Biologic Immunomodulators: Anti-TNF, anti-IL-6, and JAK inhibitors block specific inflammatory signals and have transformed care of rheumatoid arthritis, IBD, and psoriasis. They do not, however, restore active resolution. Combining cytokine blockade with strategies that enhance endogenous SPM production is an emerging therapeutic concept.

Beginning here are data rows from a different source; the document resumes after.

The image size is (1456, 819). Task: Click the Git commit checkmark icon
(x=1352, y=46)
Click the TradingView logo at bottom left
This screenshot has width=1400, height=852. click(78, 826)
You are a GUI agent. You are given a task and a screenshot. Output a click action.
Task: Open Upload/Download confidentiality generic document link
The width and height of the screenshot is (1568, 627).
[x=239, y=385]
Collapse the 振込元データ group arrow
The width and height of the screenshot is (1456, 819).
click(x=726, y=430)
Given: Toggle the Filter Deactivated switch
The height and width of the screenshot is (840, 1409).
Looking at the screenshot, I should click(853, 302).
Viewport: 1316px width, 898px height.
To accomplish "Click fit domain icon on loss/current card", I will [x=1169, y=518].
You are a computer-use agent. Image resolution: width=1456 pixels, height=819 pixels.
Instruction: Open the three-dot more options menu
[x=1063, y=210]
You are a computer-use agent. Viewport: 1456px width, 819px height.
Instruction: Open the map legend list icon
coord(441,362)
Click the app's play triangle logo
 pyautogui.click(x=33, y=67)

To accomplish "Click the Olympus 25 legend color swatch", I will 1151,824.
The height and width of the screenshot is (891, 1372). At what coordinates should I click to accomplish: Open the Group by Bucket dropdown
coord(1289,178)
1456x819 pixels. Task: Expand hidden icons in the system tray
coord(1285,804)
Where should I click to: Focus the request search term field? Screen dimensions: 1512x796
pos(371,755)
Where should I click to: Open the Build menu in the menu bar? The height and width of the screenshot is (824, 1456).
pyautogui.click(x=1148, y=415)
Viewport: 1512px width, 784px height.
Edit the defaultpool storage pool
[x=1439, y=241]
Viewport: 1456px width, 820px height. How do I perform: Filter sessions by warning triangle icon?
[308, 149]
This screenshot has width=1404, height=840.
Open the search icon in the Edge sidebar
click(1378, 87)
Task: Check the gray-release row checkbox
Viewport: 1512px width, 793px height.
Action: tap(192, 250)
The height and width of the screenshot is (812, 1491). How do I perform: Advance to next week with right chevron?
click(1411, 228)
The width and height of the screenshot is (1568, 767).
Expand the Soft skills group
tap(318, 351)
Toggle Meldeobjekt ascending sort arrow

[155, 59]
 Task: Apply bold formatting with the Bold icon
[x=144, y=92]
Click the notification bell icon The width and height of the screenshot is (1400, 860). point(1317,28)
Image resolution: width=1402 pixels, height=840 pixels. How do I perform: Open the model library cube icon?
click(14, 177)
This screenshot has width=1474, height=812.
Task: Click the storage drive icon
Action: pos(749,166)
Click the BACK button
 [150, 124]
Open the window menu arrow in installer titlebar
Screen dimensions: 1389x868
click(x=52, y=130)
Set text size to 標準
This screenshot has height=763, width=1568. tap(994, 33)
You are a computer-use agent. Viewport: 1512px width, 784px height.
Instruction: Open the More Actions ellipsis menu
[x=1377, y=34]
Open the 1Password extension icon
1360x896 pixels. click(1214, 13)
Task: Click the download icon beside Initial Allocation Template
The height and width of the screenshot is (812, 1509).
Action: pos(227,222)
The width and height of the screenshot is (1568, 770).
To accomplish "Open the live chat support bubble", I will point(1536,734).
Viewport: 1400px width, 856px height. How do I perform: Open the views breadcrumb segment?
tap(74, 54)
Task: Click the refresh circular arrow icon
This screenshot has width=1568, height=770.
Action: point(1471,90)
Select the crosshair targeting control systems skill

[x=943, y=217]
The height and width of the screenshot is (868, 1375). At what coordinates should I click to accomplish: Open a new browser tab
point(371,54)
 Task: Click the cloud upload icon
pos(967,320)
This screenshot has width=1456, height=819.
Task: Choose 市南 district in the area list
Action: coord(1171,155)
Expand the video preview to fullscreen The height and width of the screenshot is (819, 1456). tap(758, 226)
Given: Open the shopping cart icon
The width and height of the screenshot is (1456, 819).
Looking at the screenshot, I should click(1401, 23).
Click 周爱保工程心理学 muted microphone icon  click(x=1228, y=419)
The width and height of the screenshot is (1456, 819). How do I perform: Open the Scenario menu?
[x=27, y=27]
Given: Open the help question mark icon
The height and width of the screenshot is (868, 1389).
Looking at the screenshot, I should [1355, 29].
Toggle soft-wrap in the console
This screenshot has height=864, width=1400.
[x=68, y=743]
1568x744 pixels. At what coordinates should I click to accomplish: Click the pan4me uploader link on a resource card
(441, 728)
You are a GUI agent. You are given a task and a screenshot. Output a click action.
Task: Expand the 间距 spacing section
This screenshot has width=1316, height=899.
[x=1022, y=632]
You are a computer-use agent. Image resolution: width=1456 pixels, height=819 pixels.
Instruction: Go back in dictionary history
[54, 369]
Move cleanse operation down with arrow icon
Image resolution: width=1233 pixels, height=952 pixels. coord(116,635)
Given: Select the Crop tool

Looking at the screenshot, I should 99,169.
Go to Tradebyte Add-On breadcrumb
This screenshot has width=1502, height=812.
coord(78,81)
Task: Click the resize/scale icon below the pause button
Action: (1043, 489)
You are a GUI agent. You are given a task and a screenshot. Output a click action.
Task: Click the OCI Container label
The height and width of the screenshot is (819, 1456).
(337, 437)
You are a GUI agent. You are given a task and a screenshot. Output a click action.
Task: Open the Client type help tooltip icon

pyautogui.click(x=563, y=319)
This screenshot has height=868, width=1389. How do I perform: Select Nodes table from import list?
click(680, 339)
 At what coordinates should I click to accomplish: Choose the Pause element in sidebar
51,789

Omega-3 Supplementation: Marketed for decades as “anti-inflammatory,” the actual mechanism appears to be pro-resolving. This reframing has clinical implications: dose, EPA-to-DHA ratio, and baseline omega-3 status may matter more than absolute milligrams, and benefits may emerge over weeks to months as tissue lipid composition and resolution capacity shift.[2]

References

  1. Serhan CN. “Pro-resolving lipid mediators are leads for resolution physiology.” Nature. 2014;510(7503):92-101.
  2. Serhan CN, Levy BD. “Resolvins in inflammation: emergence of the pro-resolving superfamily of mediators.” Journal of Clinical Investigation. 2018;128(7):2657-2669.
  3. Arita M, Bianchini F, Aliberti J, et al. “Stereochemical assignment, antiinflammatory properties, and receptor for the omega-3 lipid mediator resolvin E1.” Journal of Experimental Medicine. 2005;201(5):713-722.
  4. Fredman G, Hellmann J, Proto JD, et al. “An imbalance between specialized pro-resolving lipid mediators and pro-inflammatory leukotrienes promotes instability of atherosclerotic plaques.” Nature Communications. 2016;7:12859.
  5. Ji RR, Xu ZZ, Strichartz G, Serhan CN. “Emerging roles of resolvins in the resolution of inflammation and pain.” Trends in Neurosciences. 2011;34(11):599-609.